If you take out a business loan for your company, you will be asked to sign a directors personal guarantee in order to safeguard the lender’s money. But what should you consider before signing?
What Exactly Are You Guaranteeing?
Be clear on whether you are guaranteeing to repay a specific loan or what is known as “all monies” to the lender, as they differ greatly. If it’s a specific loan, your obligation is tied to any money owed under the specific loan agreement, while with an all money guarantee, you are liable for a wider range of things. This includes all funds, debts and liabilities you have received from the lender and on any account at the time or in future. It’s important to check the wording carefully, as this is not always made clear.
Liability Cap
It is a good idea to set a guarantee limit if you are the guarantor, as this caps the amount of what is recoverable. The FSB has called for scrutiny of the way banks often use harsh lending tactics, as it believes it can stunt business growth and leave business owners forced to put their personal assets at risk in order to get finance.
If you are considering a director’s personal guarantee, you should consider consulting a legal expert, and there are many firms such as Parachute Law that can ensure the agreement is suitable before you sign.

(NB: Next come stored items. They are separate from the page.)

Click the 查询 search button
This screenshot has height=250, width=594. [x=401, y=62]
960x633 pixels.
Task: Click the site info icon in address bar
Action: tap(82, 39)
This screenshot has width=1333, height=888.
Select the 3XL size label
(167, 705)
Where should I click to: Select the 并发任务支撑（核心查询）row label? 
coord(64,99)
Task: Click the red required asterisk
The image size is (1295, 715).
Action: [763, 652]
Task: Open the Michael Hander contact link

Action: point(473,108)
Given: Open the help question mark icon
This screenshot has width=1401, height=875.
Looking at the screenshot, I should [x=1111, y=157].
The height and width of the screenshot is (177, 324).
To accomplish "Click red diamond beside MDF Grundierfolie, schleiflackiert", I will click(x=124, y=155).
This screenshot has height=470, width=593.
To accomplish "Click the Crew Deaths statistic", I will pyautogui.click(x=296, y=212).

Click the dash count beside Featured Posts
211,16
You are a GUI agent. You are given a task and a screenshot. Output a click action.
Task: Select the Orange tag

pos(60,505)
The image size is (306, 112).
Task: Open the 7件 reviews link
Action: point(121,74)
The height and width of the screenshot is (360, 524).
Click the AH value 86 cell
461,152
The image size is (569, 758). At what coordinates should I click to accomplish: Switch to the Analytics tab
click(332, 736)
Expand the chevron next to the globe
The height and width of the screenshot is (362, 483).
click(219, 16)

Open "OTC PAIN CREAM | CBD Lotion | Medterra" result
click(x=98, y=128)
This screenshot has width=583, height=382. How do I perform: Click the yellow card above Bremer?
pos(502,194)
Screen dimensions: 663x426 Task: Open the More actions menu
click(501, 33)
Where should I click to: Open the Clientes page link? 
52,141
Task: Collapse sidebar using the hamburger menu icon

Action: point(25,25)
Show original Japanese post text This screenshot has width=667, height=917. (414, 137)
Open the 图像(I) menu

At What Point Can a Lender Make a Claim?
A guarantee is a secondary obligation, in that it is used only when a primary obligation to repay a loan has not been met. However, a personal guarantee also includes an indemnity, meaning the lender doesn’t have to prove that the loan has not been paid back before they make a claim. If you want to ensure the lender cannot claim under certain conditions, this should also be made clear.
When Does the Guarantee End?
If you want termination rights, allowing you to give notice and end the guarantee, you’ll need to include an express termination clause.